Permitted events must be attended by at least 25 people and “relate to the members’ or employees’ official duties.” The House Ethics panel also notes that if food is served, it must be in small portions.
Enter the infamous “toothpick rule.” Back in the mid-1990s, when lobbyists and Congress were debating what constituted graft, the toothpick became a bite-size symbol of where light refreshments ended and no-no meals began. If a hearty cheese-stuffed mushroom could be eaten with a tiny wooden spear while standing up, no violations were afoot.
In reality, toothpicks aren’t the official measure. The ethics bill that emerged from the debate in the 1990s doesn’t mention them. Neither do the tighter regulations passed in 2007 following the Jack Abramoff scandal.
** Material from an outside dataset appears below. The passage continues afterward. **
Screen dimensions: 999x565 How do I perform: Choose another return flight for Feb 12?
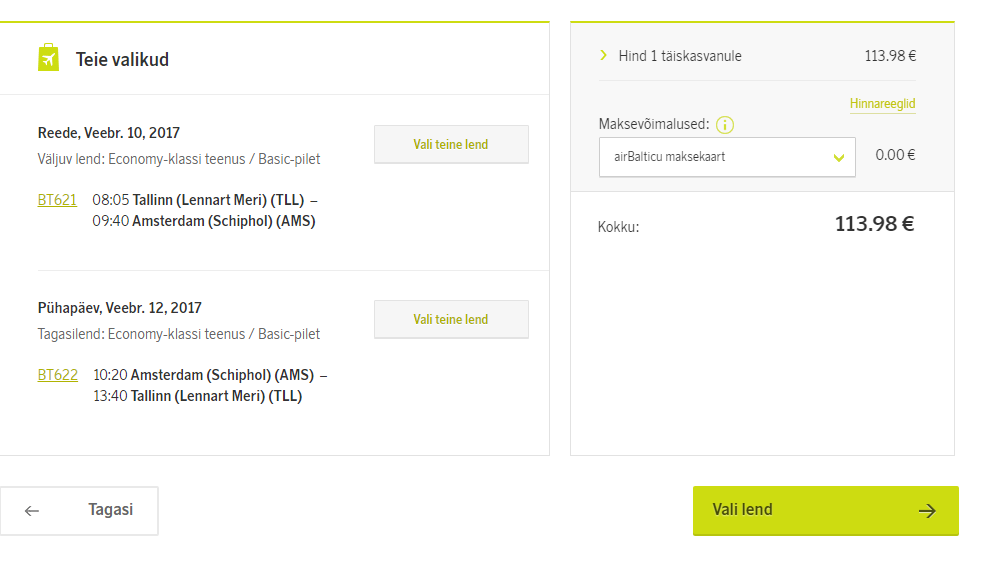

But the toothpick tale does help staffers remember a key distinction — foods eaten with a mini stick rarely constitute an entire meal. Ethics rules still bar Congress from sitting down and digging in on a lobbyist’s dime, even if it’s nothing fancy. The House Ethics Committee specifically calls out pizza, sandwiches and hotdogs as foods that are too filling to count as a snack. So if holiday hoagies are on the menu, you better steer clear.
Thanks but no thanks
Last week the Ethics panel circulated a memo with guidance for navigating this food-boobytrapped landscape, complete with tips for handling an “unacceptable” gift. The memo reminded lawmakers and their staff that the rules still apply, “even during the holiday season.”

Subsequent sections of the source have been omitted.